* [Exercise] Every entry below should be reproduced exactly; no picture is to be included.
● ● ● ● ● ● ●
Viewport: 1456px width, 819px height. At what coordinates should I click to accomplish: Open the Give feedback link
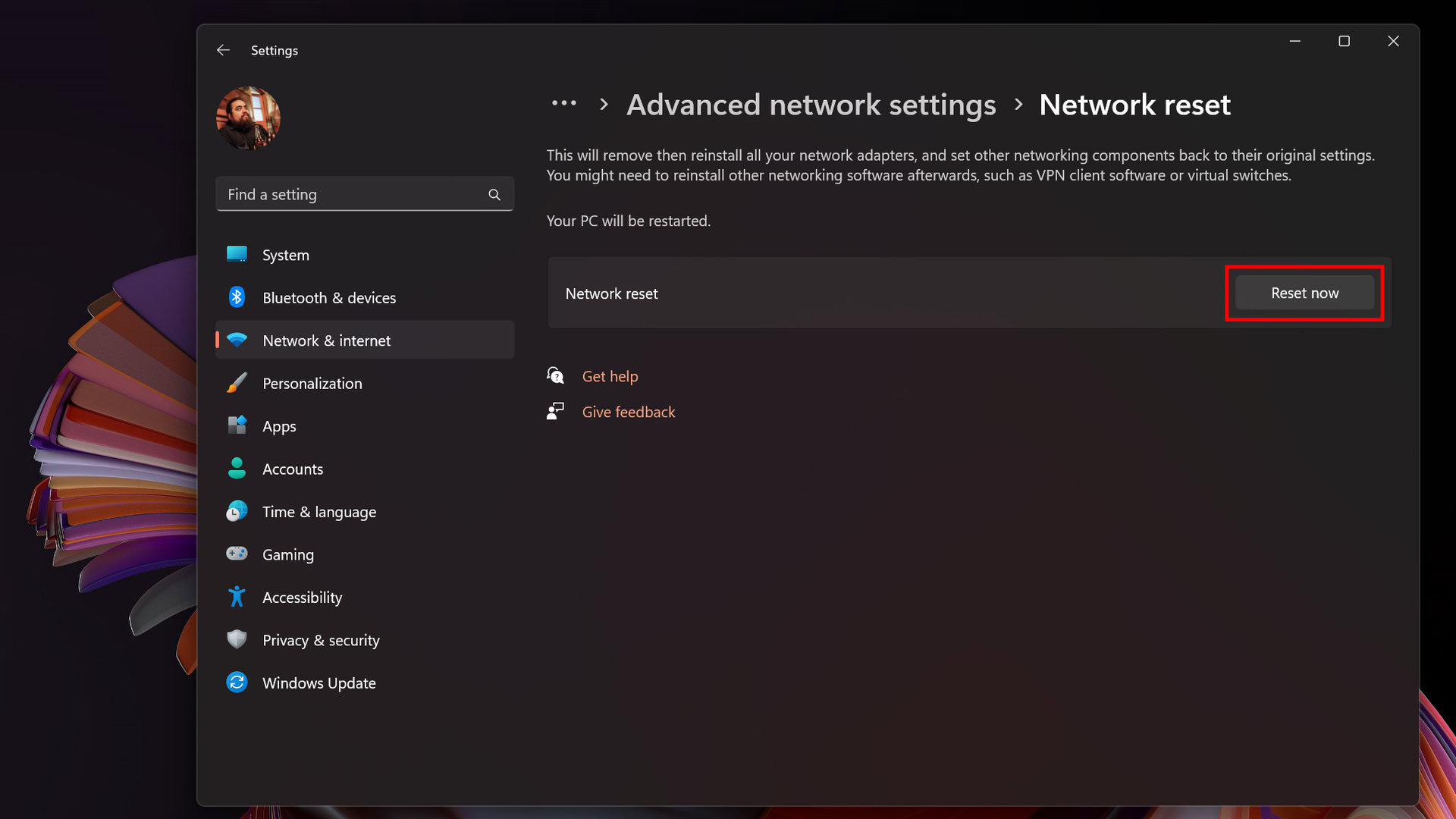[x=628, y=412]
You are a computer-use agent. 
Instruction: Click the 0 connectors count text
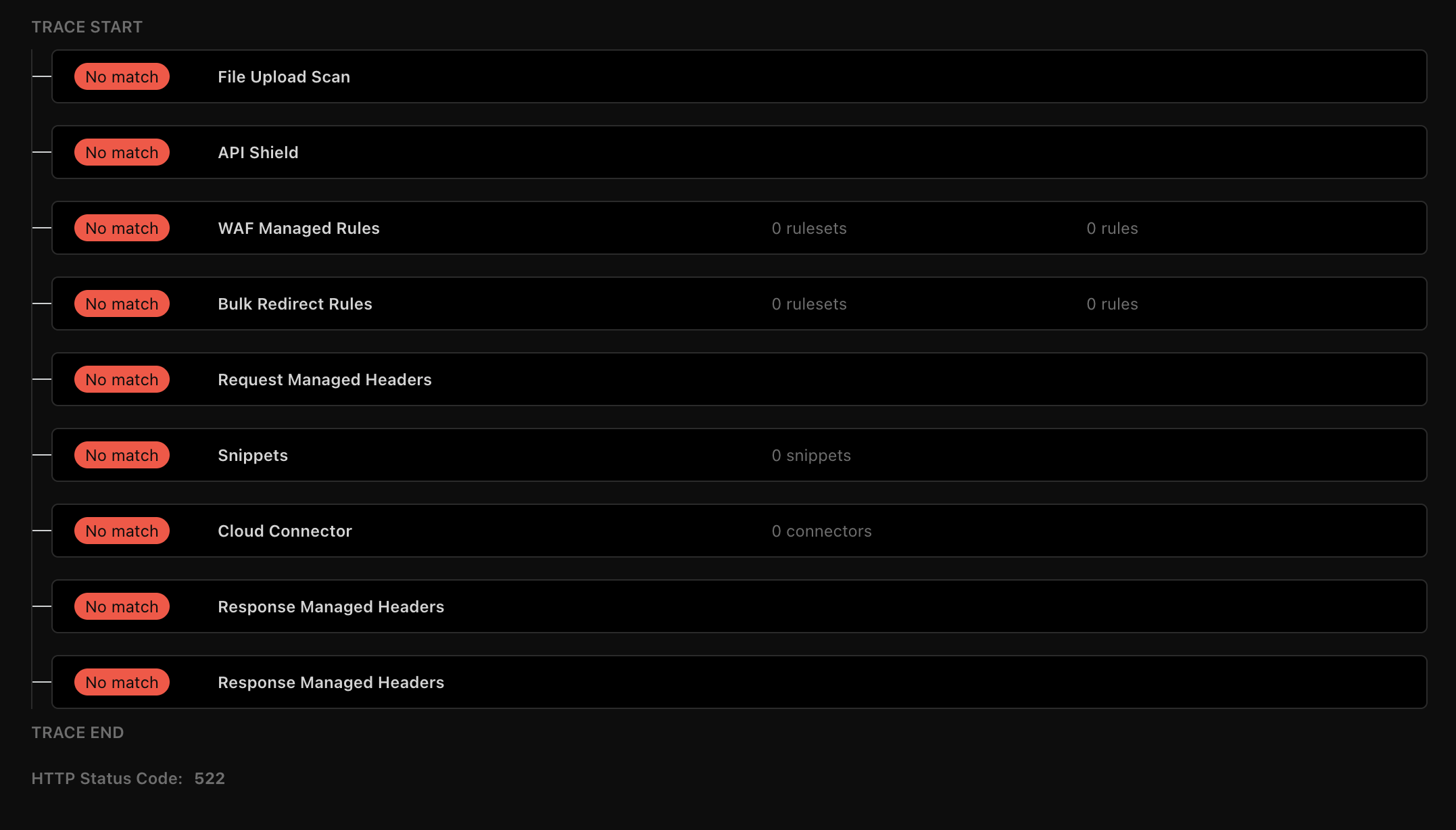point(821,531)

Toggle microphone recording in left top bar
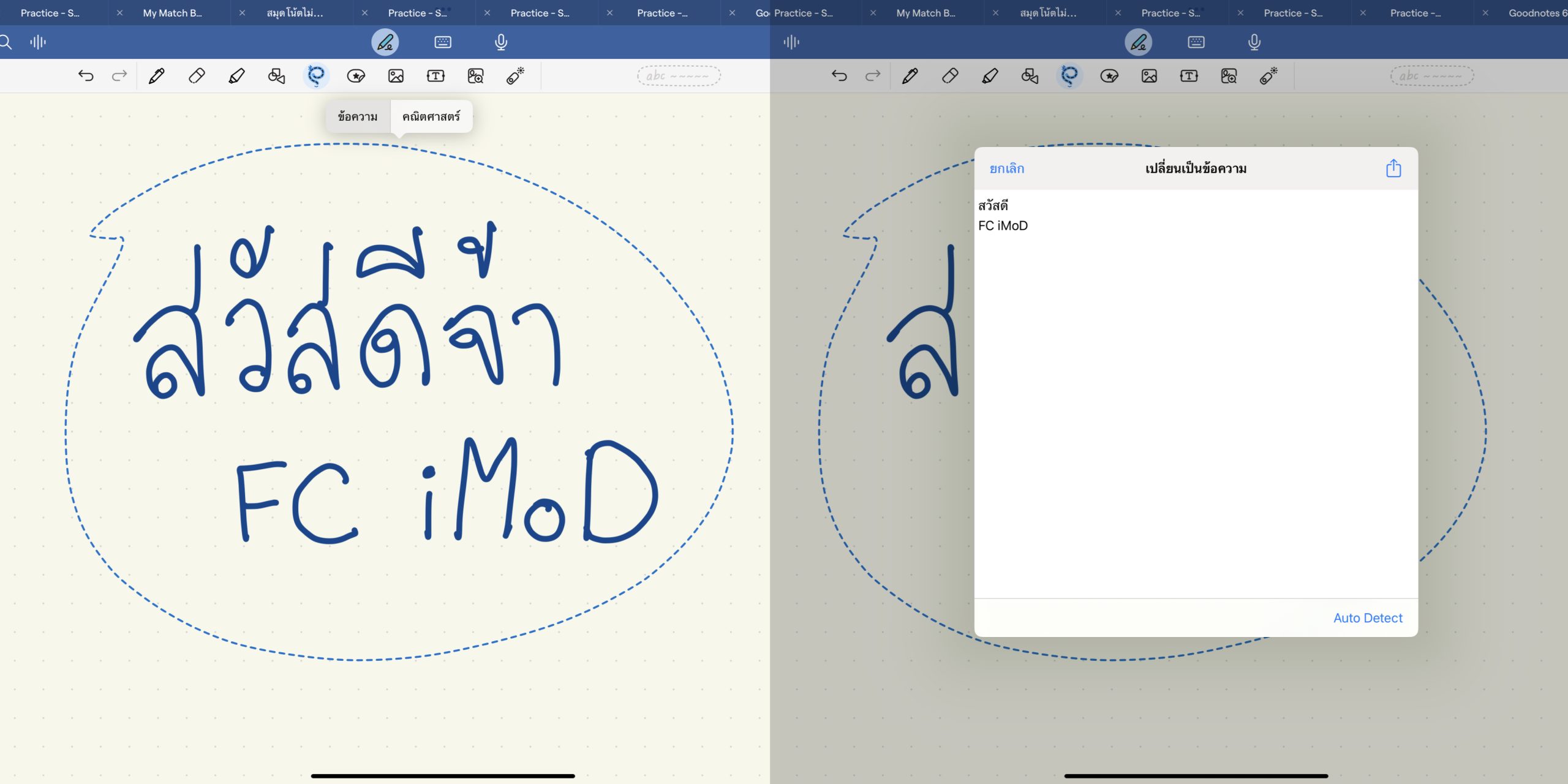pos(501,42)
● ● ● ● ● ● ●
* [Written solution]
Viewport: 1456px width, 819px height. At what coordinates should I click to accomplish: Open the Give feedback link
[x=628, y=412]
You are a computer-use agent. 
Instruction: Click the 0 connectors count text
point(821,531)

Toggle microphone recording in left top bar
pos(501,42)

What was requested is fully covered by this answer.